Agrarian reform beneficiaries organization (ARBO) in Ocampo, Camarines Sur has found vegetable farming self-satisfying as it provides its members their “daily bread” and pre-school children in their villages their daily nutritional needs.

Juliet Parlero, chairperson of the May-Ogob Agrarian Reform Cooperative (MOARC), said the program, dubbed: “Gulay para sa Lusog at Siglang Batang Day Care Center,” is a welcome development for it provides farmer-members steady market outlets for their harvests and a sense of pride for helping develop the villages’ future generation healthy.

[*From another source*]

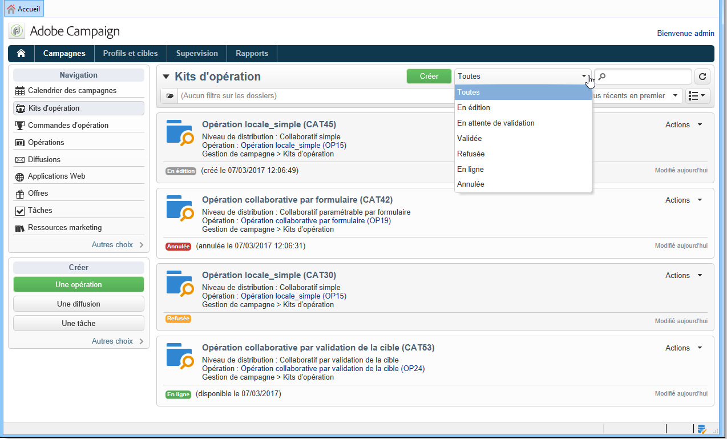Screen dimensions: 727x439
Task: Click the refresh list icon
Action: (x=702, y=76)
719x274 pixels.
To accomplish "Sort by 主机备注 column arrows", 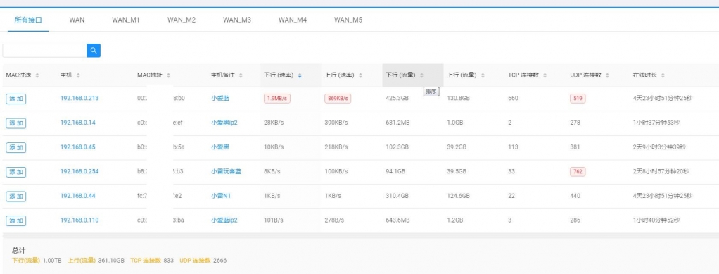I will pos(241,75).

“It’s like shooting two birds in one shot. We have steady income out of regular sales of our vegetables and, at the same time, help nourish our kids by providing them with fresh and organically produced vegetables,” Parlero said in an interview at their “Learning Farm Station” in Barangay May-Ogob, Ocampo town.

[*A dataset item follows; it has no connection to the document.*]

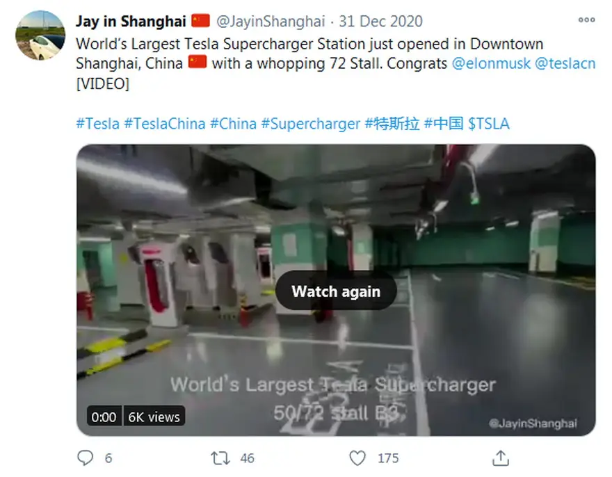
Task: Open the $TSLA cashtag link
Action: [489, 124]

Agrarian Reform Secretary Virgilio de los Reyes said the program, a joint undertaking of the Department of Agrarian Reform (DAR), the Department of Social Welfare and Development (DSWD) and the Partnership Against Hunger and Poverty (PAHP), seeks to uplift the quality of life in the community and make pre-school children at day care centers well-nourished.

The DAR chief said the new set up shows the importance of collaboration between and among concerned government agencies and the civil society in an overall objective of helping every community attain a vibrant economy and ensuring a healthy and energetic village people.

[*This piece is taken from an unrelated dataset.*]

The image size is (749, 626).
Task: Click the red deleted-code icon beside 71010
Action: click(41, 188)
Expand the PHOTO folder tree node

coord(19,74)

Under the program, the existing ARBO in the barangay supplies the daily vegetable needs of day care centers in the same barangay. The number of day-care center in each village depends on the number of population. In barangay May-Ogob, an averaged barangay, there are three day-care centers, with at least 35 pupils each.

De los Reyes said under this arrangement the farmer-beneficiaries are motivated to work harder in their vegetable farms on a year-round basis and produce more because they have ready market outlets for their harvests, and the school children are assured of fresh and organically produced vegetables, which are good for their health.

DSWD nutritionist-dietician Richel Arellano-dela Cruz said the project is an offshoot of a previous undertaking when the government used to provide a kilo of rice for each public pre-school and elementary pupil.

“This time we make sure that the project would be result-oriented by having it directly enjoyed by its intended beneficiaries – the pre-school children,” Arellano-dela Cruz said.

She said the daily food budget for each pupil is P13 and is broken down as follows: P3 for rice and P10 for viand (ulam) or cuisine. Pre-school children attend classes at day care center five days a week or 120 days a year.

Harawan Day Care Center worker Elinor Mangubat said the program is very encouraging as her wards have become more active and started enjoying school activities, much unlike before when they appeared less cooperative and less attentive.